A Big Tech entrou em modo total de financiamento por dívida — e a escala é impressionante.

$AMZN, $GOOGL e $META emitiram US$ 169,5 bilhões em debêntures (grau de investimento) até agora em 2026. Isso é mais de 400% do que os ~US$ 33 bilhões que elas levantaram em 2025 inteiro.

$AMZN lidera com US$ 92,2 bilhões em 38 parcelas. $GOOGL vem em seguida com US$ 51,3 bilhões (incluindo uma rara debênture de 100 anos). $META fecha o pacote com US$ 25 bilhões em apenas 6 ofertas.

Maturidade média ponderada? 15,6 anos. Não é um financiamento-ponte de curto prazo — é estrutural.

$GOOGL acabou de protocolar a intenção de levantar mais US$ 25 bilhões, semanas depois que sua orientação de capex fez o preço das ações despencar.
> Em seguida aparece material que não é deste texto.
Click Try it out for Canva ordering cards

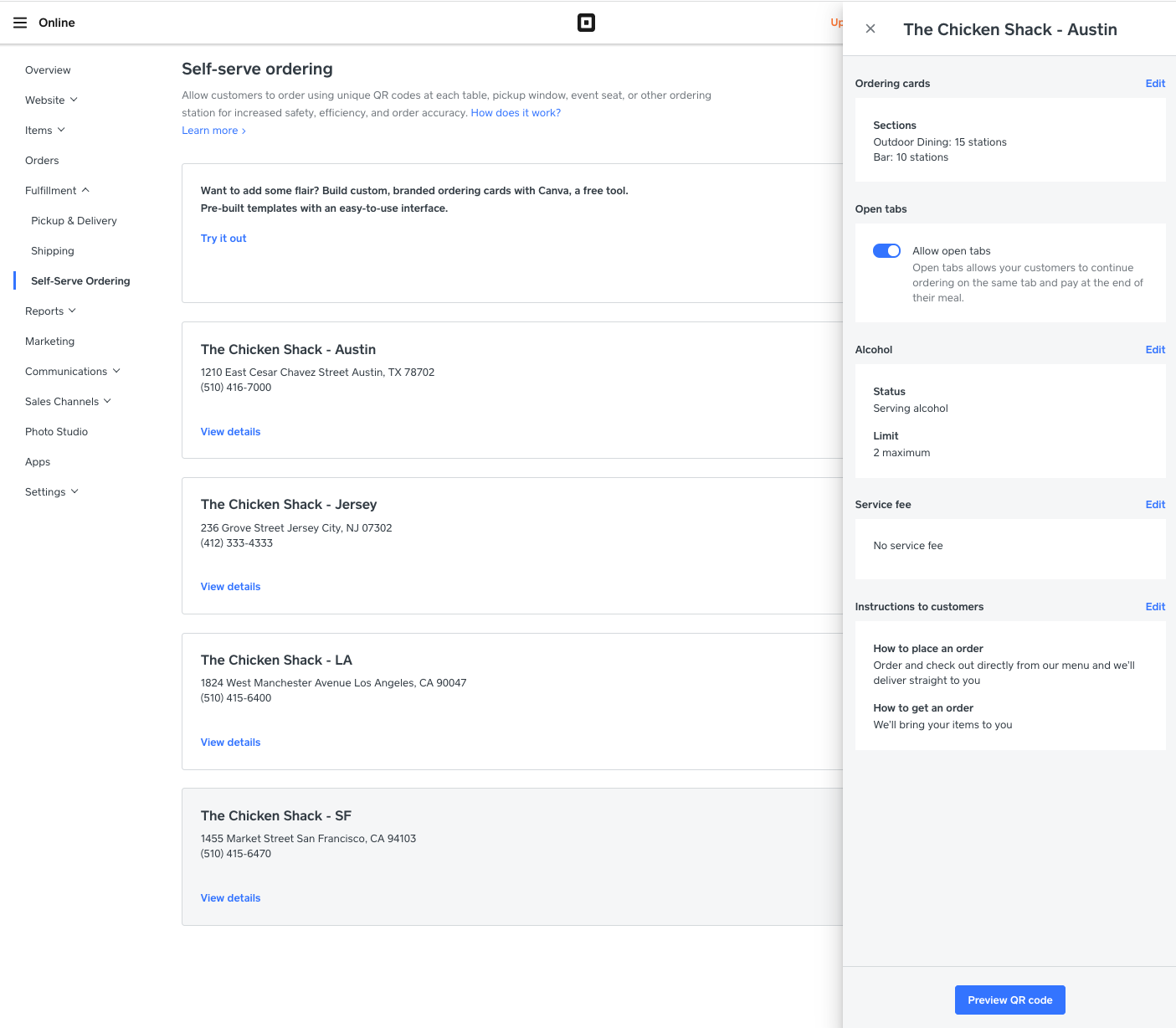point(223,238)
A mensagem é clara: os gastos com infraestrutura de IA não estão desacelerando, e agora não estão mais sendo financiados com caixa próprio.

Espera-se que a Big Tech implante mais de US$ 730 bilhões este ano, majoritariamente em IA. A diferença agora é que elas estão alavancando o balanço para fazer isso.
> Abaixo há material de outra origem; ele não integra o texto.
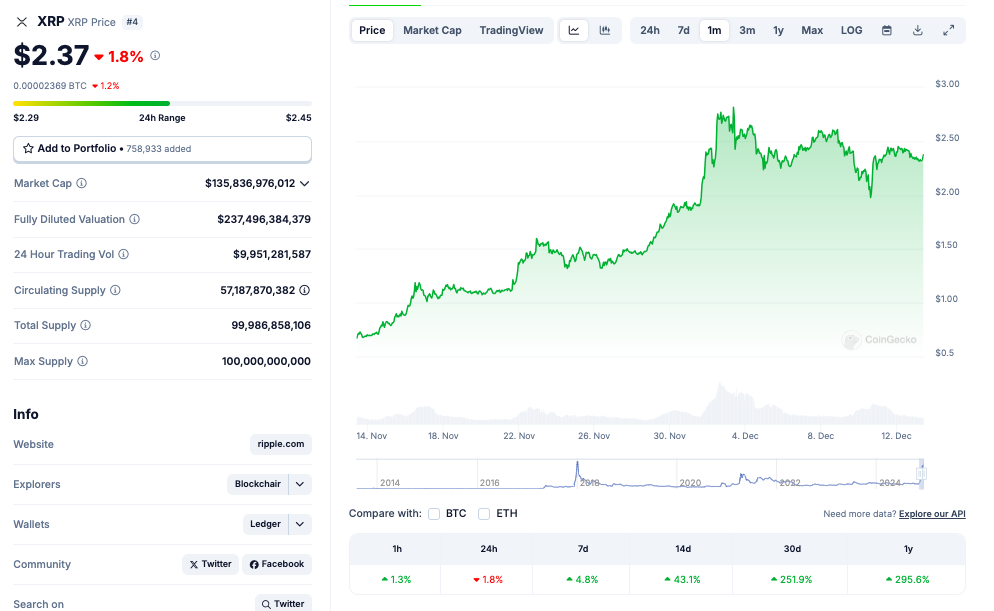
Task: Expand chart to fullscreen
Action: click(x=948, y=30)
Isso marca uma mudança real de regime. Por anos, essas empresas ficaram com balanços-fortaleza e evitavam dívida. Agora, elas estão contraindo empréstimos em grande escala para se manter competitivas na corrida da IA.

A alta da IA virou uma alta financiada por dívida. Vale acompanhar como isso se desenrola se as taxas continuarem elevadas ou se a monetização da IA demorar mais do que o esperado.